In his brief 13-page majority opinion, Chief Justice Roberts first disposes of a late-in-the-litigation motion Varela challenging both the Ninth Circuit’s and the Supreme Court’s jurisdiction over the case. The opinion states that the determination of class over individual arbitration affects a fundamental characteristic of arbitration, and the result did not provide the defense what it sought—therefore, a final and appealable decision.

The meat of the majority opinion was reserved for the Ninth Circuit’s examination of California state law, which allowed for the class arbitration determination. It accepted the lower court’s state law “interpretation and application” that the agreement “should be regarded as ambiguous.”

But ambiguity from the state law statute wasn’t enough—“a conclusion,” Roberts writes, “that follows directly from our decision in Stolt-Nielsen.” He continues:

Class arbitration is not only markedly different from the “traditional individualized arbitration” contemplated by the FAA, it also undermines the most important benefits of that familiar form of arbitration. [Citing Epic Systems and Stolt-Nielsen.] The statute therefore requires more than ambiguity to ensure that the parties actually agreed to arbitrate on a classwide basis.

Roberts notes that in carrying out the parties’ arbitration contracting wishes and intent, courts must “recognize the ‘fundamental’ difference between class arbitration and the individualized form of arbitration envisioned by the FAA,” again citing Epic Systems, AT&T Mobility and Stolt-Nielsen.  Noting that class arbitration lacks the benefits of lower costs, greater efficiency and speed—“‘crucial differences’ between individual and class arbitration”—mutual consent is needed.

The opinion states that Stolt-Nielsen’s reasoning on silence being insufficient to infer class arbitration applies to ambiguity, too. “This conclusion aligns with our refusal to infer consent when it comes to other fundamental arbitration questions,” Roberts writes.

The chief justice explains that the Ninth’s Circuit’s use of the contra proferentem doctrine—construe the ambiguous document against the drafter—produced the result in favor of class arbitration. But the doctrine should only be invoked where “a court determines that it cannot discern the intent of the parties.” (The emphasis is Roberts’.)

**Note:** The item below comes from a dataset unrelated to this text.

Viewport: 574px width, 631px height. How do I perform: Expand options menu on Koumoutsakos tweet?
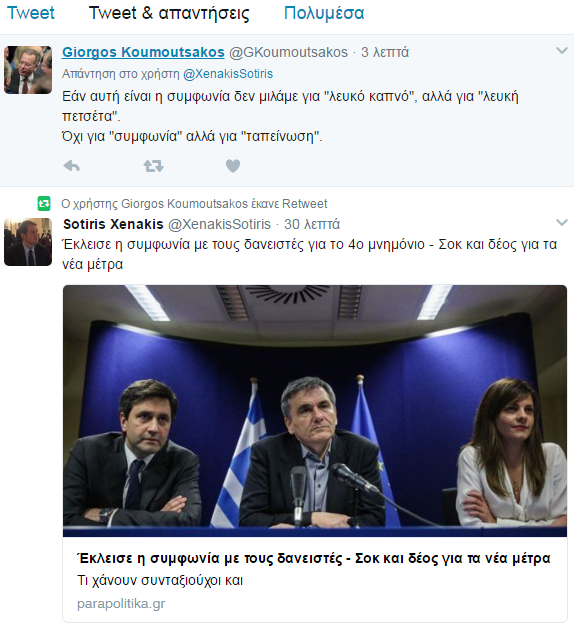(562, 51)
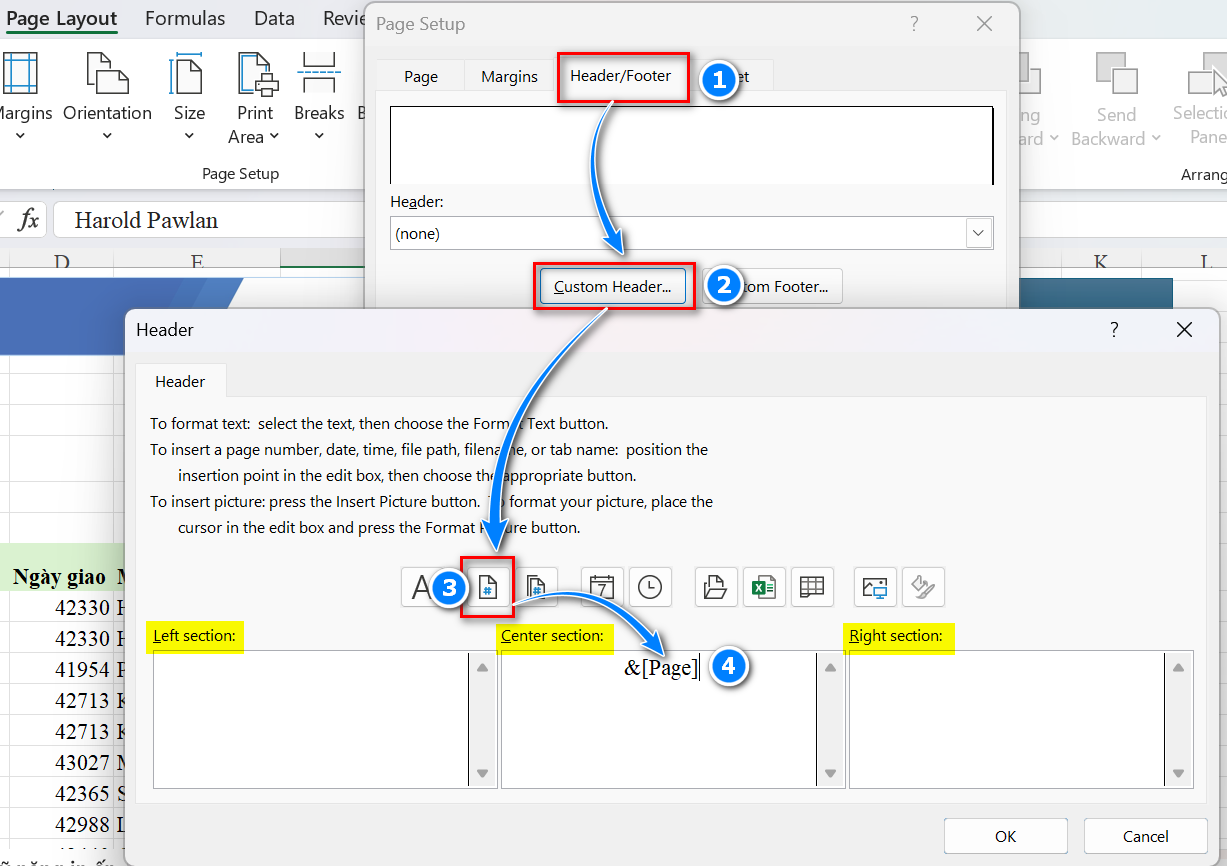
Task: Expand the Print Area menu
Action: (x=254, y=124)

Class arbitration provided by state law, explains Roberts, is inconsistent with the Federal Arbitration Act. “The general contra proferentem rule cannot be applied to impose class arbitration in the absence of the parties’ consent,” the chief justice concludes.

* * *

In addition to Justice Thomas’s concurrence, and Justice Kagan’s dissent, Justice Ruth Bader Ginsburg joined Kagan’s opinion but writes separately “to emphasize once again how treacherously the Court has strayed from the principle that ‘arbitration is a matter of consent, not coercion,’” also citing to Stolt-Nielsen at 681.

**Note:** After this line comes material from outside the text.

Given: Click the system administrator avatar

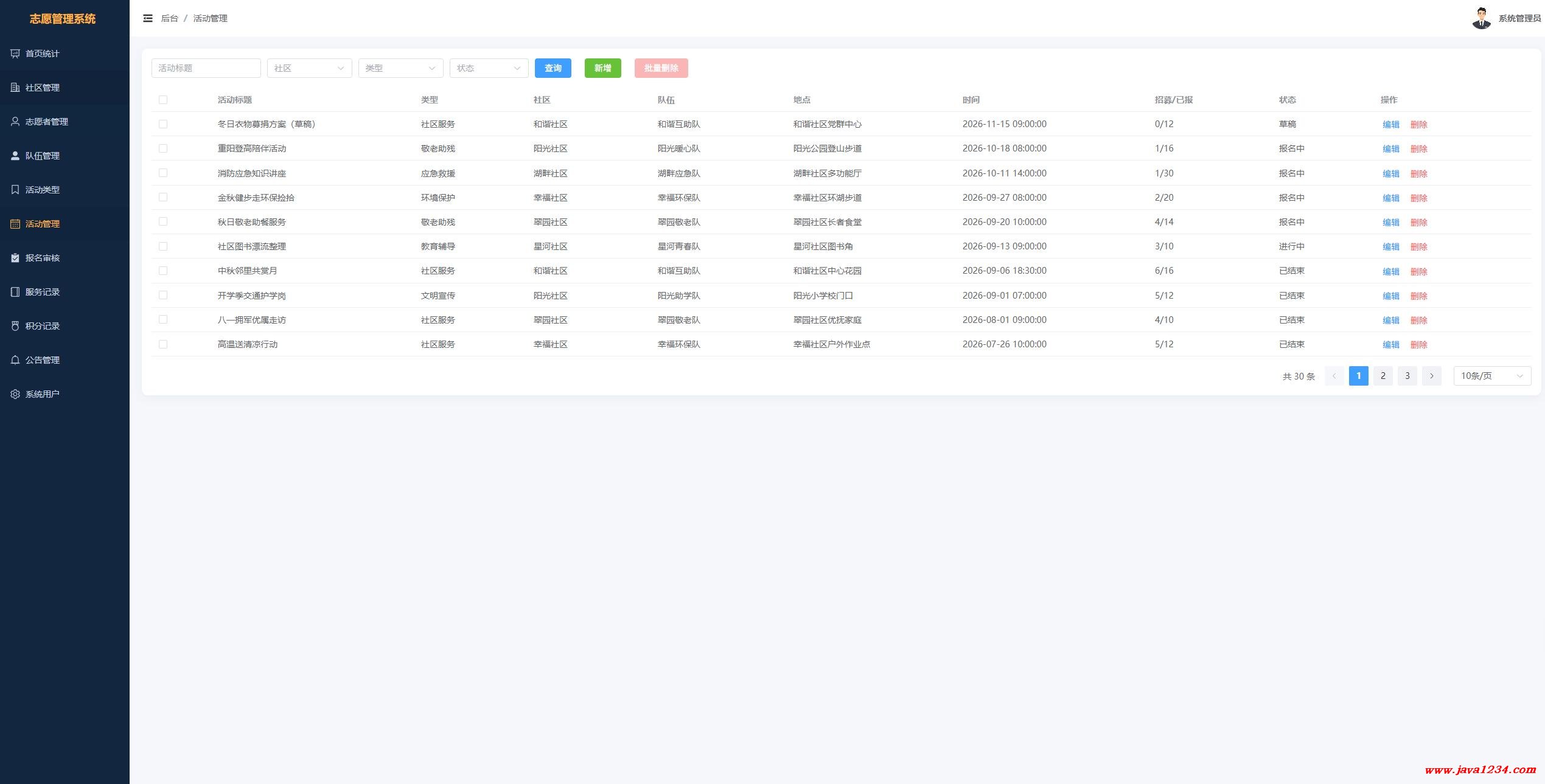Looking at the screenshot, I should pyautogui.click(x=1481, y=18).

Decrying the Court’s use of mandatory arbitration in consumer disputes, Ginsburg says that the majority’s Lamps Plus decision “underscores the irony of invoking ‘the first principle’ that “arbitration is strictly a matter of consent,” citing to the majority opinion.

Invoking her own dissents in three cases, among others, Ginsburg concludes that “mandatory individual arbitration continues to thwart ‘effective access to justice’ for those encountering diverse violations of their legal rights,” and repeats her Epic Systems dissent calling on Congress to intervene.

* * *

Justice Stephen G. Breyer joined in the Kagan and Ginsburg dissents, but also provides a nine-page analysis disputing the Court’s quick work on the jurisdiction question.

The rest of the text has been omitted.